If you go to a code bootcamp, you are learning react. A lot of new developers come from these places. Not a bad thing, but they could spend more time on fundamentals

austin-cheney · 2 years ago
Set the proper goals. The end state is some software product, such as a website. Far too common beginners will attempt to redefine the goal to something more familiar, something like "how to write code". There are people who spend their entire careers mastering exactly how to write the code. This can be described as "expert beginners".

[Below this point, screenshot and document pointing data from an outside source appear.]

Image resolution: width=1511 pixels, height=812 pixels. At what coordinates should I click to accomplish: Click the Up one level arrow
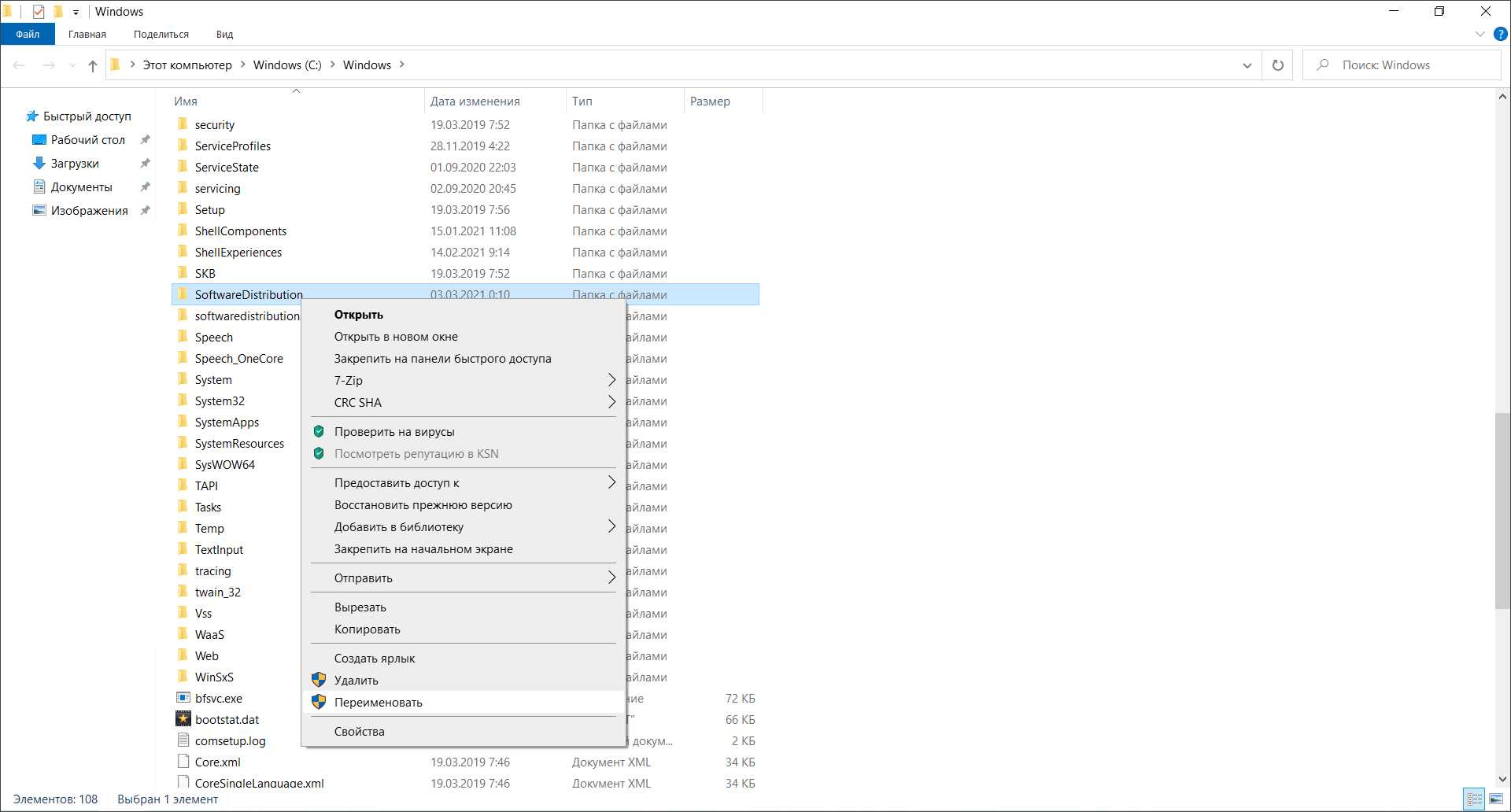[x=93, y=65]
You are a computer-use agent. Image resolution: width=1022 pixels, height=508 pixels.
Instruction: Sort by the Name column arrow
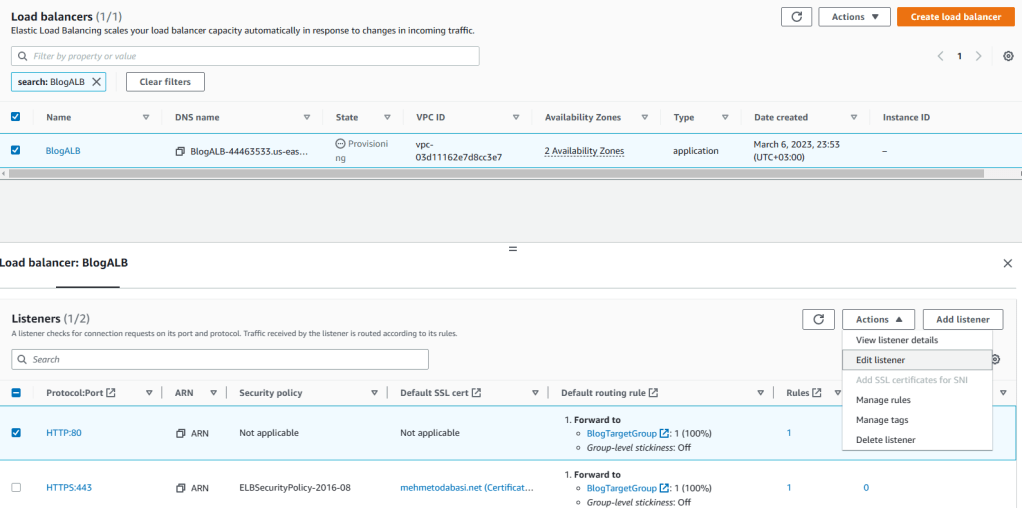coord(146,117)
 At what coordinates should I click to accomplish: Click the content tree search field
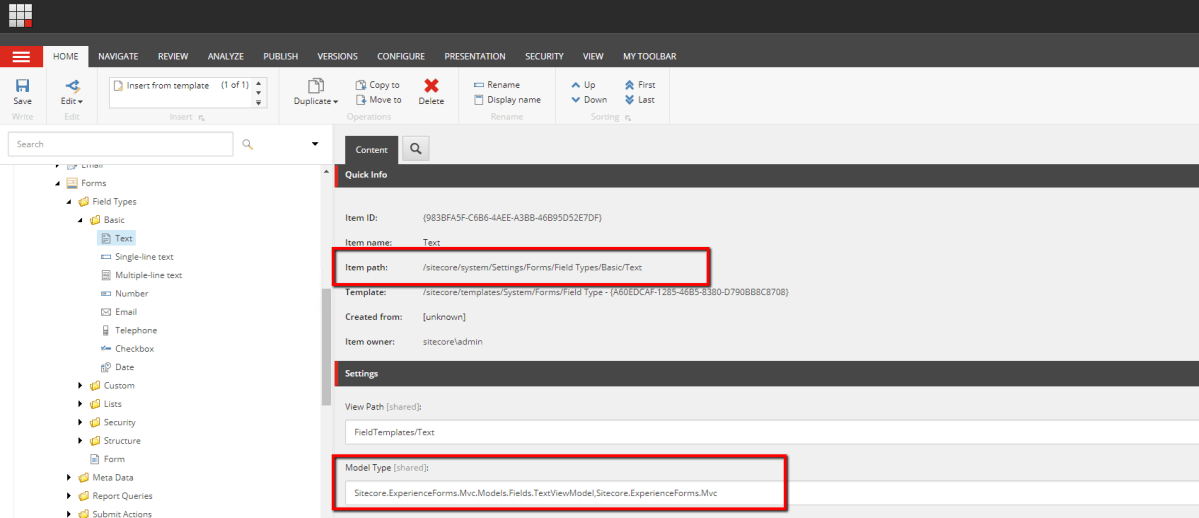pos(120,144)
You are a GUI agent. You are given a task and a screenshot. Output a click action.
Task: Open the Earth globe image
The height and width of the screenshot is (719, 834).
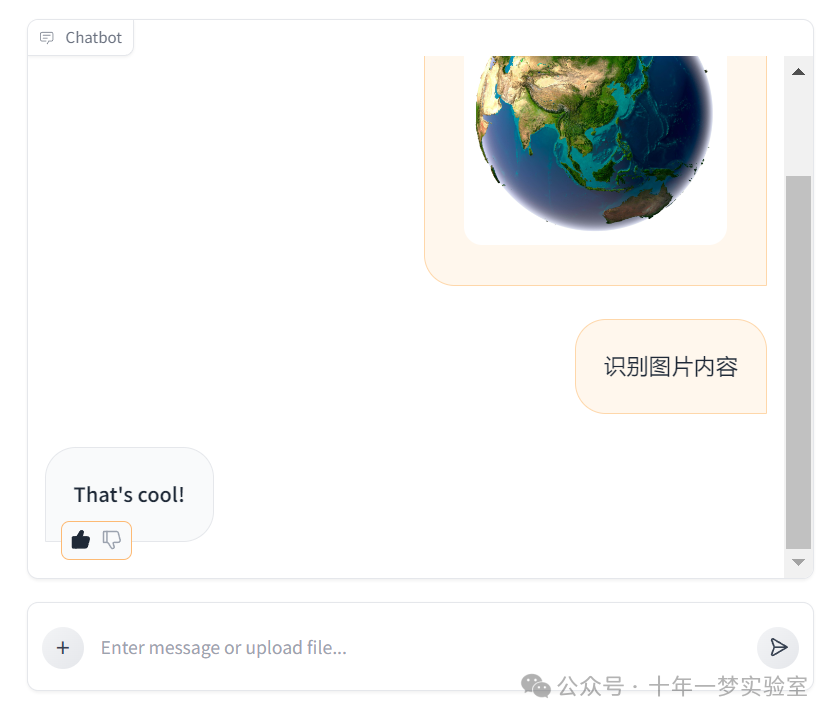coord(595,144)
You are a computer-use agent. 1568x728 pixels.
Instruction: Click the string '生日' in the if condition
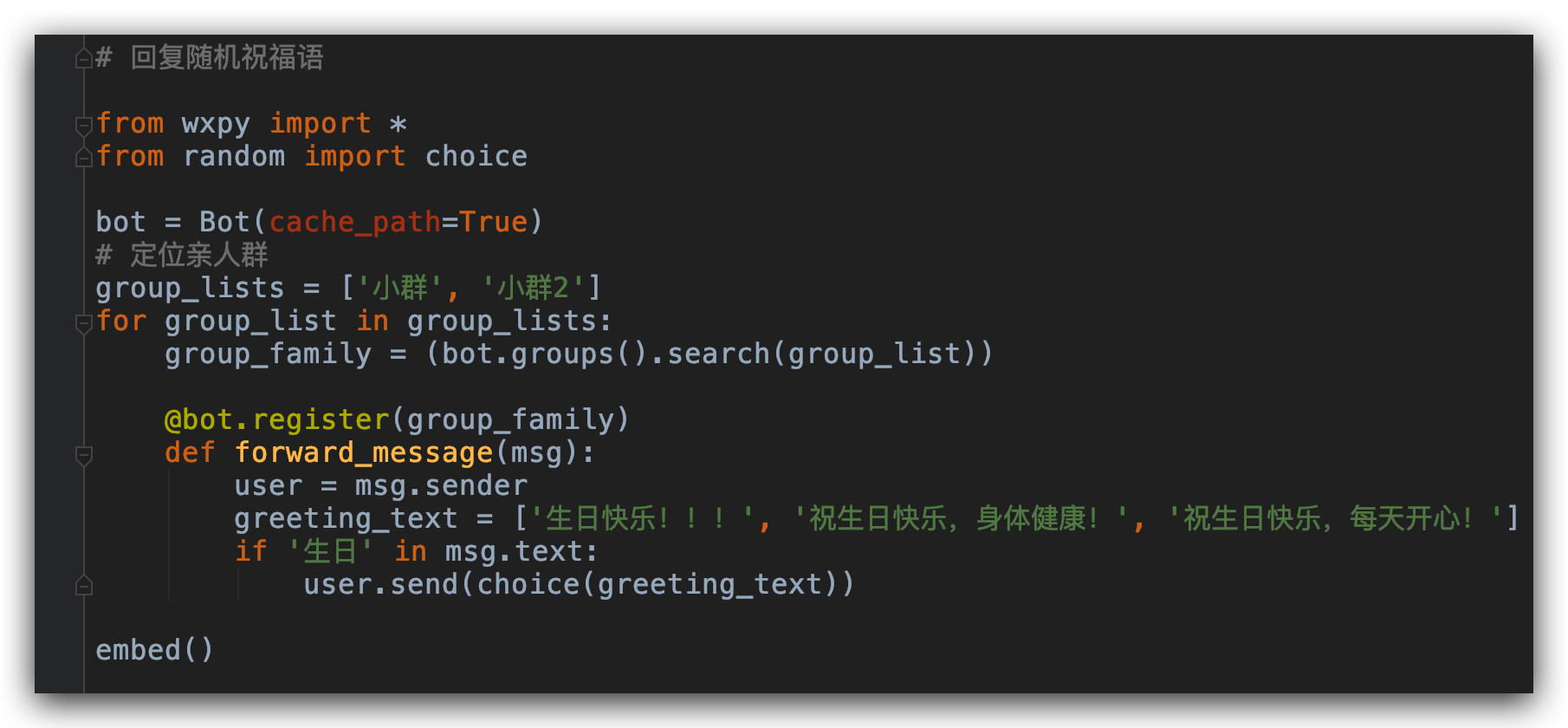coord(330,551)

Somebody needs to be the adult in the room and stop the children from running the daycare. As developers we should already know how to write code, or know how to figure it out, and that shouldn't be open to discussion. The discussion must only be upon defining the goals and stepping backwards one step at a time. This is called planning and proper planning will ensure the necessary automated checks are in place. Then "how to write the code" becomes straight forward as it either conforms to the automated checks or becomes a matter for discussion.

cletusw · 2 years ago
I don't think vanilla HTML/CSS/JS is the way to go for beginners because of the "time to visually interesting results" problem. Starting with a framework that has widgets you can reuse is much more interesting and motivating.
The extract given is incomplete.